Summer’s Child

In many ways I had an untethered childhood. For the summer months I was a woodland princess, a pirate stranded on a desert island, a pioneer, and a fairy. All of the trees on our two acres of land had names; the pile of glacier-deposited ledge alongside our dirt driveway was Magical Hill.

I ran through the grass, feeling the soft earth under my bare feet. My wild blonde hair, bleached from days in the sun, danced across my shoulders and down my back. My arms and legs were golden brown, a stark contrast to my pale winter skin. I leapt onto our wooden deck, which creaked under my steps, and swung open the screen door. It slammed behind me as it always did. My mom pretended to hate it, but it was the sound of her childhood, too.

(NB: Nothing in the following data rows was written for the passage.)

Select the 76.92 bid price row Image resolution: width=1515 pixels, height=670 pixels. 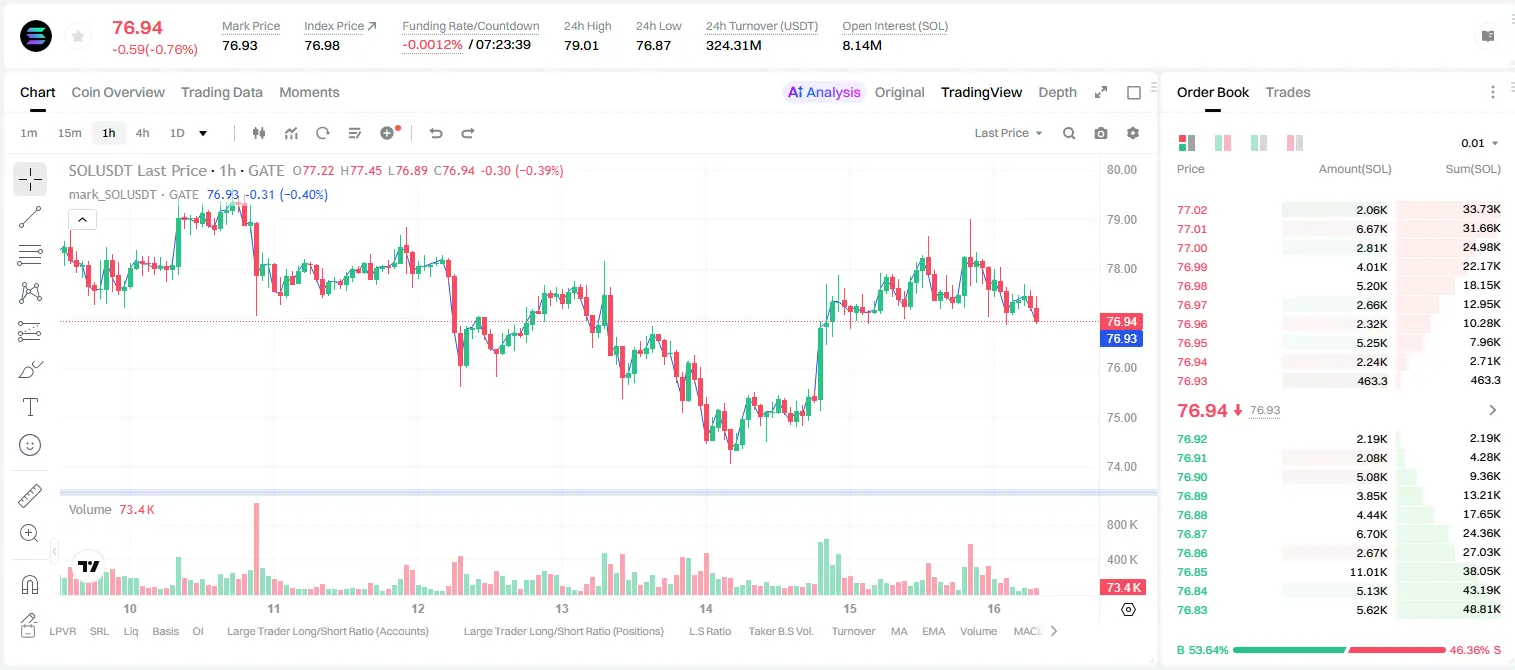coord(1339,439)
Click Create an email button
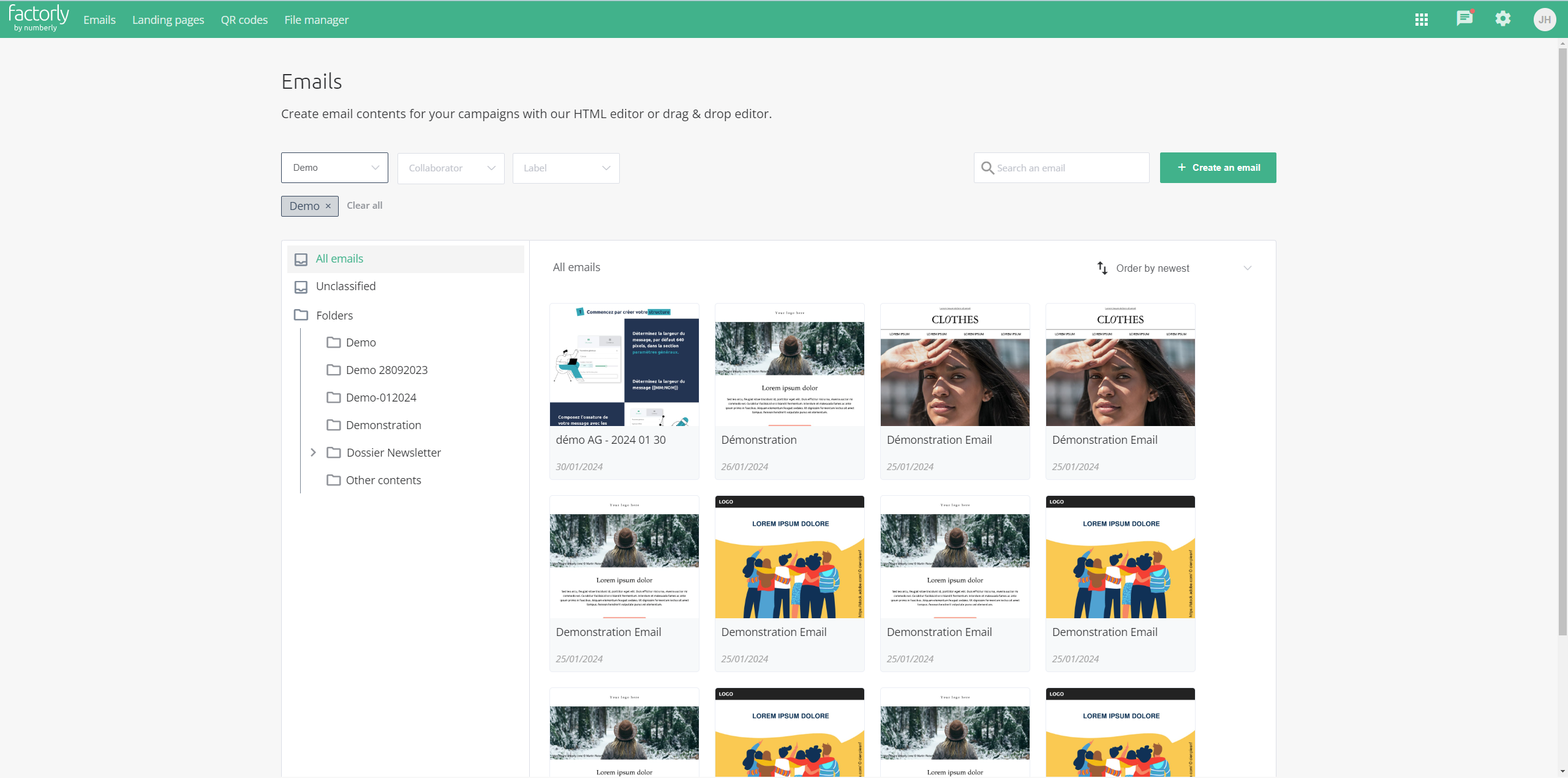This screenshot has width=1568, height=778. [x=1218, y=168]
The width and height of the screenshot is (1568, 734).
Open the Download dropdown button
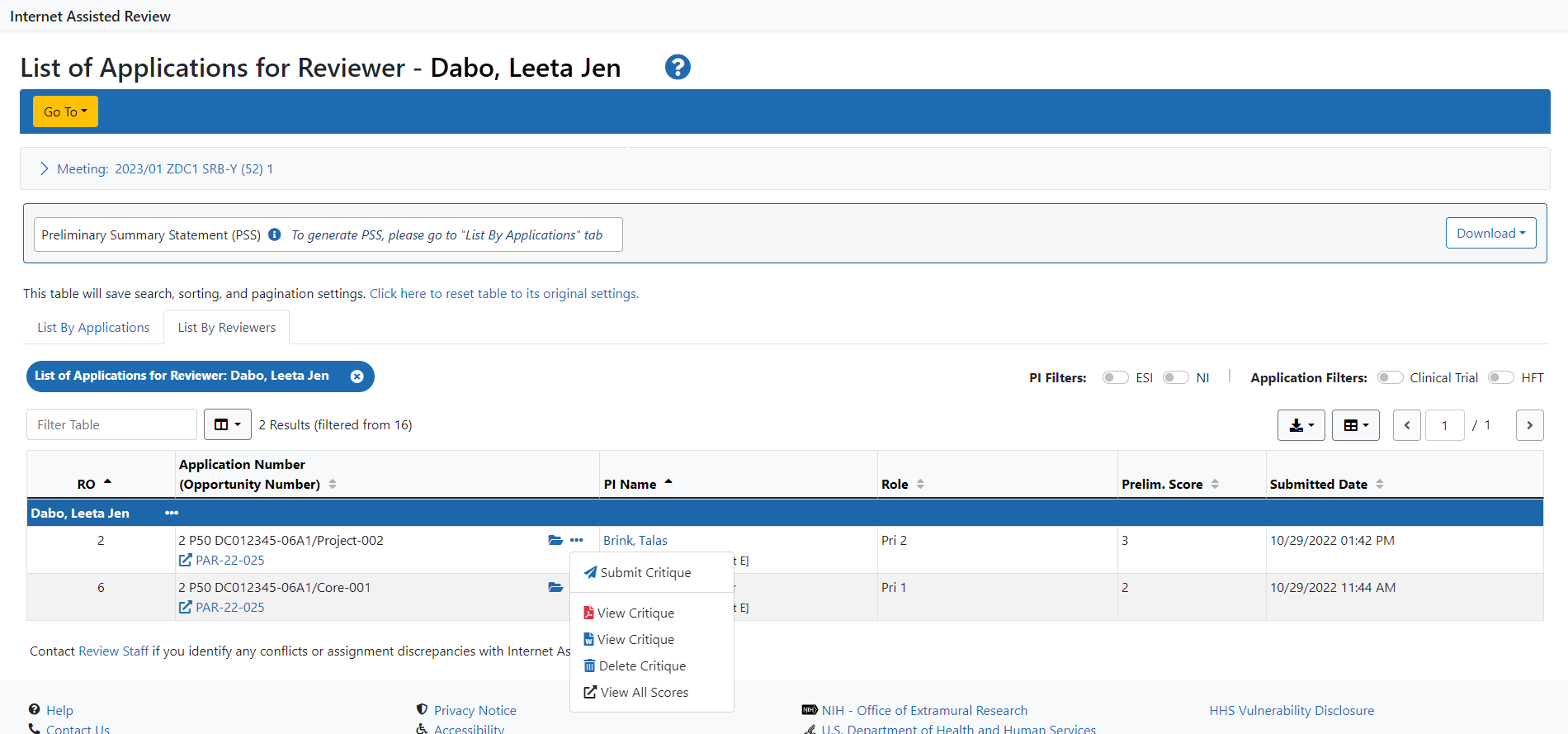point(1490,233)
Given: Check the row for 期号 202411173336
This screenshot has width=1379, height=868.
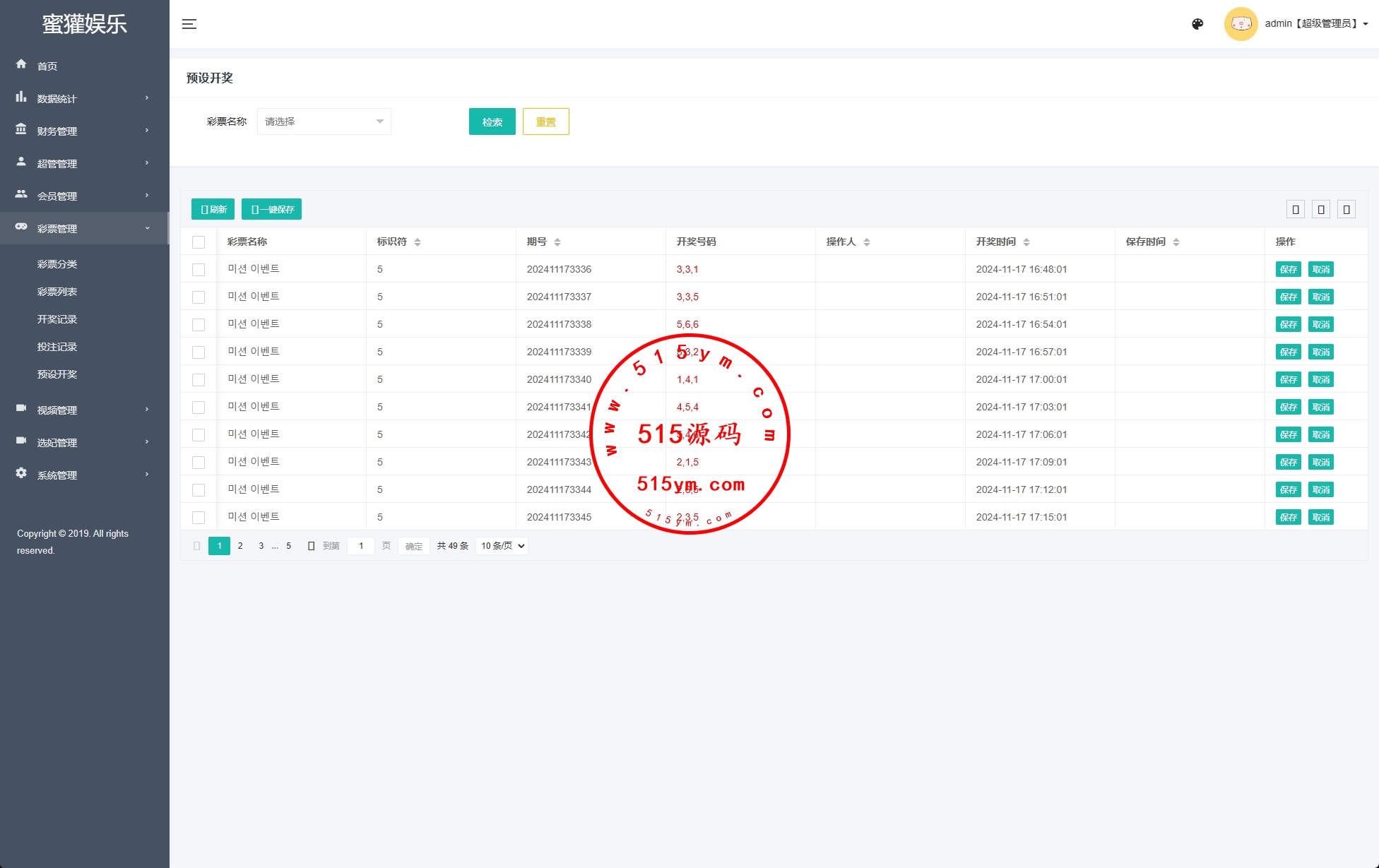Looking at the screenshot, I should [x=199, y=270].
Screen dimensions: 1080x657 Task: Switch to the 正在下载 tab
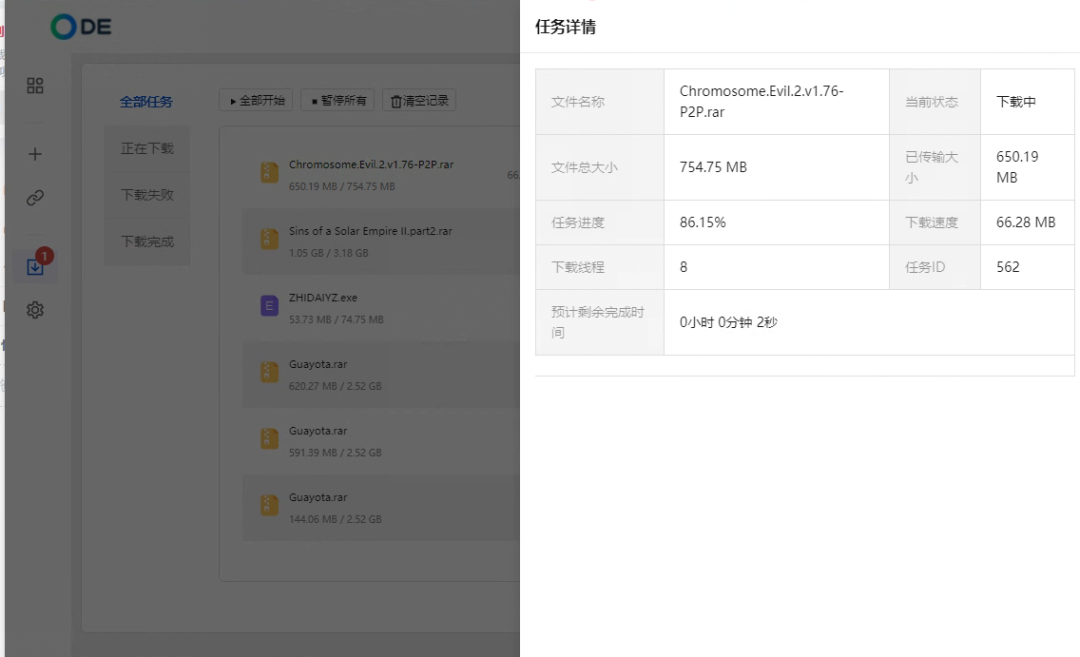[147, 148]
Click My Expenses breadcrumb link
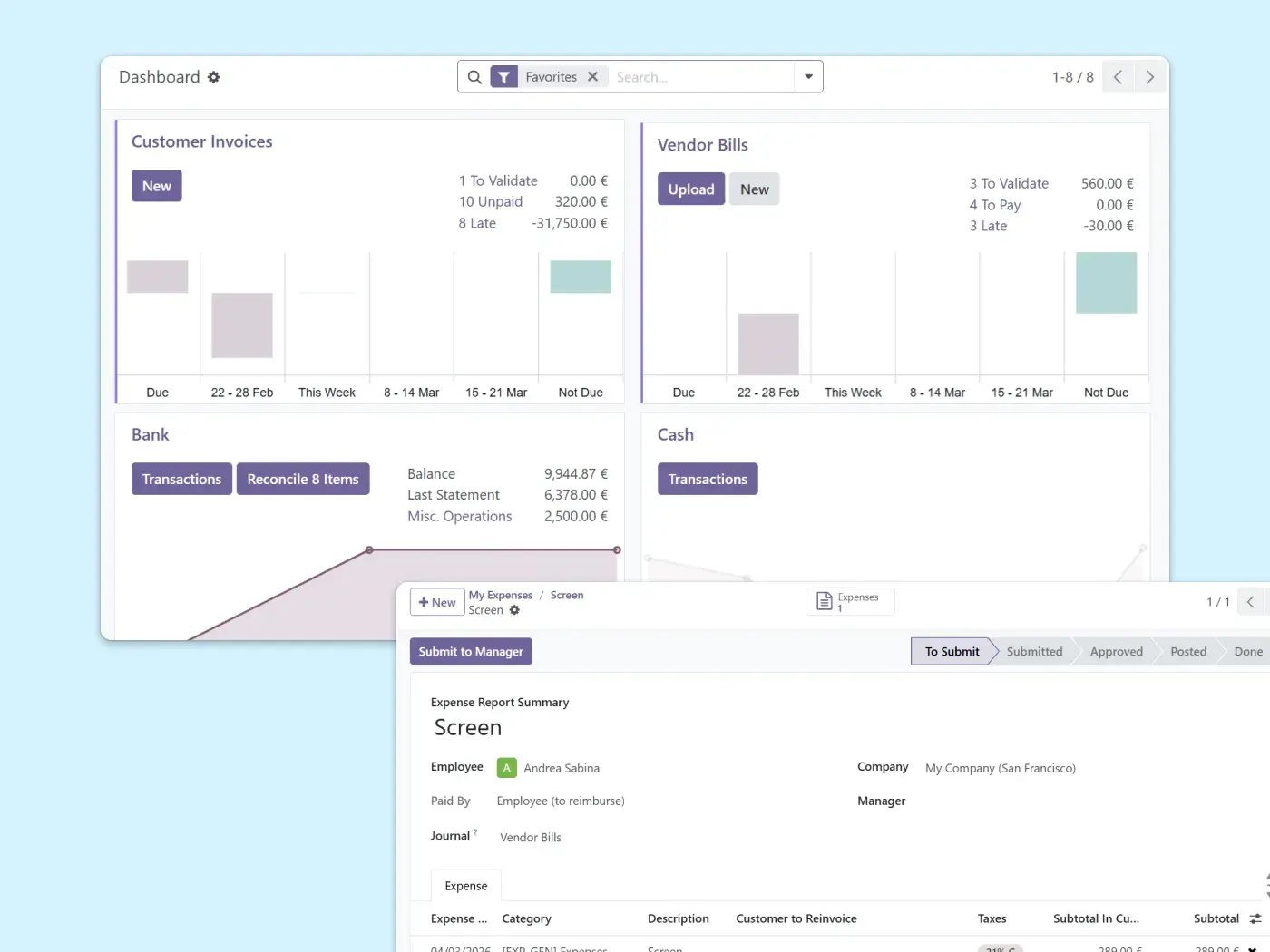This screenshot has width=1270, height=952. 500,595
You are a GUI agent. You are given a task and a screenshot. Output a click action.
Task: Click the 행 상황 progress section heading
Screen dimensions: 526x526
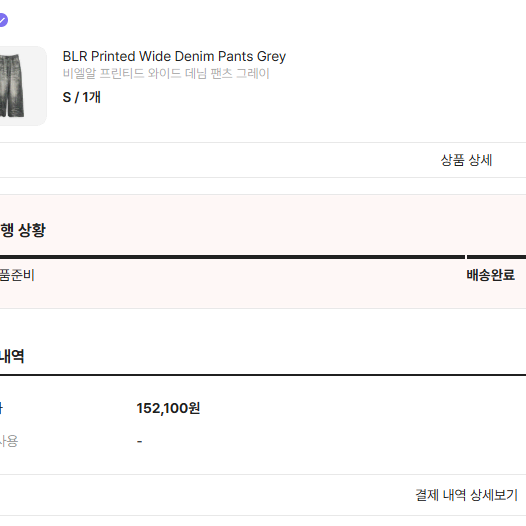click(x=22, y=230)
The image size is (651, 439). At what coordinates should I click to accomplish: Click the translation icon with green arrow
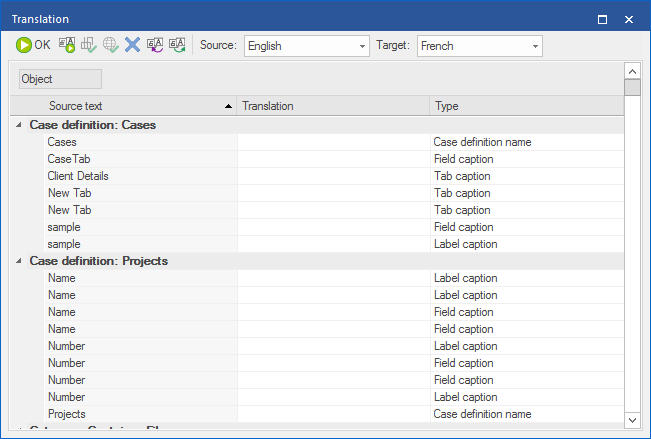click(x=177, y=45)
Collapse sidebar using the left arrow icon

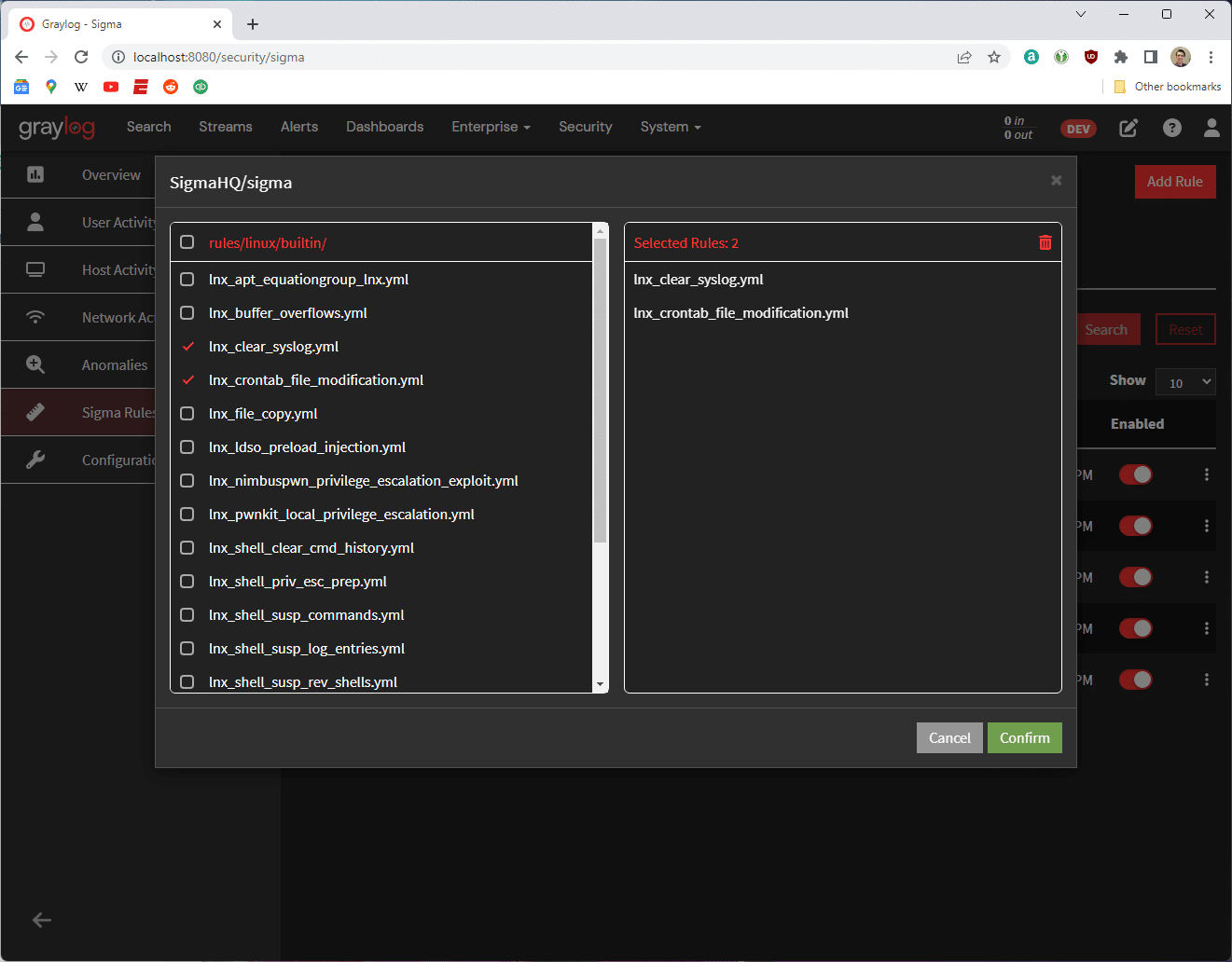[x=41, y=920]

The hydraulic door closer we got when the door was refinished gathers dust in its packaging, never to be opened. My dad, sitting at the kitchen table looked up from the paper and said quietly “Summer’s child”. I absently smiled and skirted past him.

I have spent 37 summers in this home. Now I return with my two young children, and watch them run wild and barefoot through the grass, picking up sticks and leaves, scraping their knees, and trying to catch fireflies. My dad still sits at the kitchen table, now hunched over and small. I ache as the image of an empty chair shadows my mind.

The screen door slams after my sons, racing wagons and cars back and forth. They stub sandy toes on the warped wooden deck and fall asleep on beach towels as the sun fades from the sky.

When I am here, being an adult seems distant and my young untroubled self ripples forward. I catch my own eye in the mirror, wild blonde hair streaking down my bronzed back. “Summer’s child”, I whisper, and for a moment I remember her; wide-eyed and careless, wasting her days waiting for summer.